“The legislation could inflict harsh new punishments on Black protesters opposing a massive complex of plastics plants on what are likely slave burial grounds.”
“On a cool, sunny afternoon last December, Gail Leboeuf thrust her right hand high in the air and sang the opening line to a gospel hymn with such force her microphone growled with distortion.
As she belted “Oh, freedom! Oh, freedom!” she was risking her own.

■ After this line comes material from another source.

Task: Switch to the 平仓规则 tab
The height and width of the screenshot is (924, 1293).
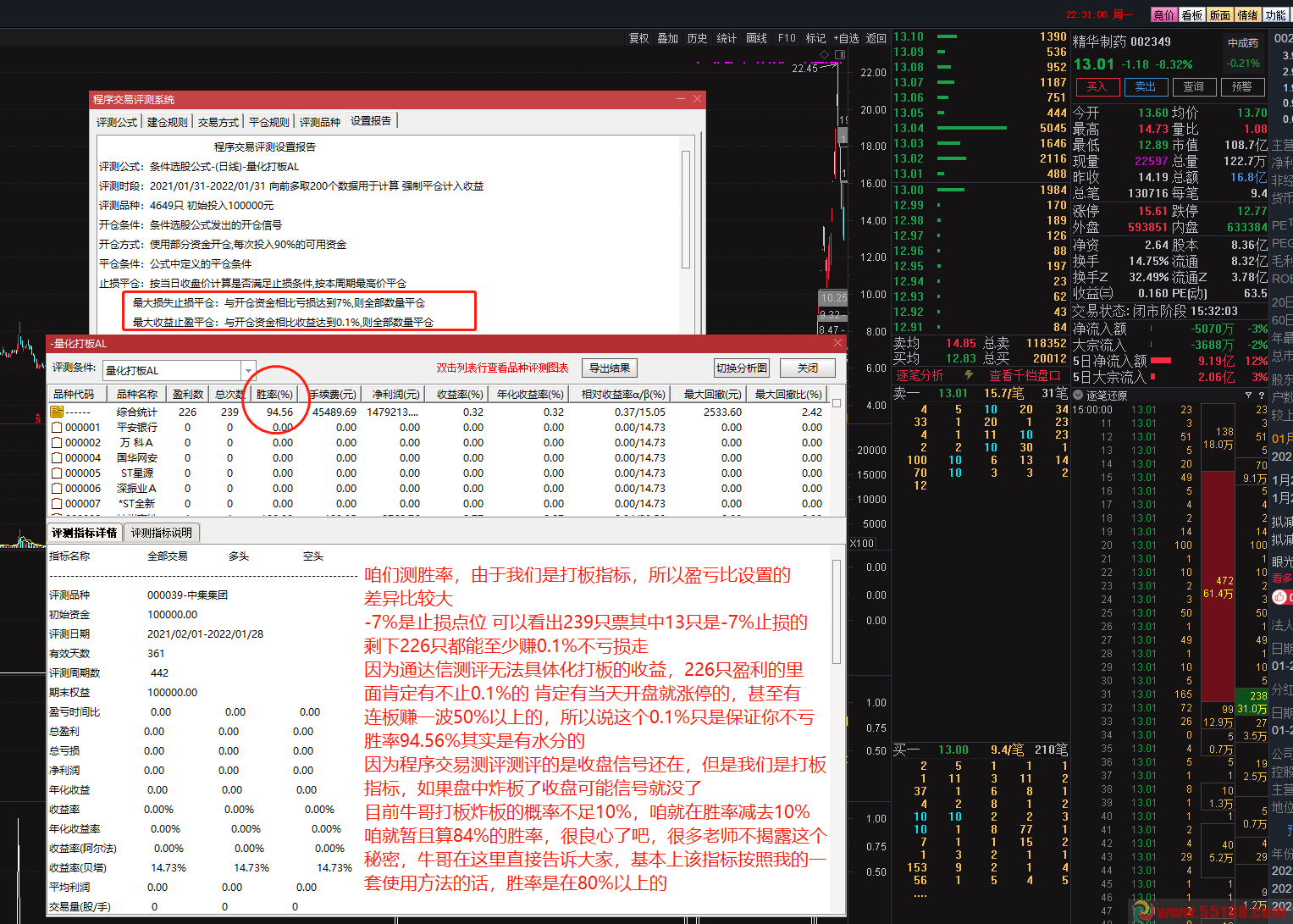Action: (x=268, y=120)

Leboeuf, a gray-haired woman in her late 60s, was among more than a dozen gathered on a dirt road amid an expansive sugarcane field in St. James Parish, an hour’s drive west of New Orleans, that Thursday to protest the construction of a 2,300-acre, $9.4 billion petrochemical complex that would double toxic emissions in a region already known as “Cancer Alley.” The public health concern was compounded by the desecration of what she declared that day to be “hallowed ground.”
Her ancestors ― enslaved Black workers ― were buried in unmarked graves not far from where she stood. For generations, they tilled and scythed, suffered and died to enrich a local plantation owner and the commodities traders up north. Even death couldn’t stop the indignities. A petrochemical company had already dug one pipeline through the cemetery a decade ago.”
Alexander C. Kaufman reports for HuffPost May 29, 2020.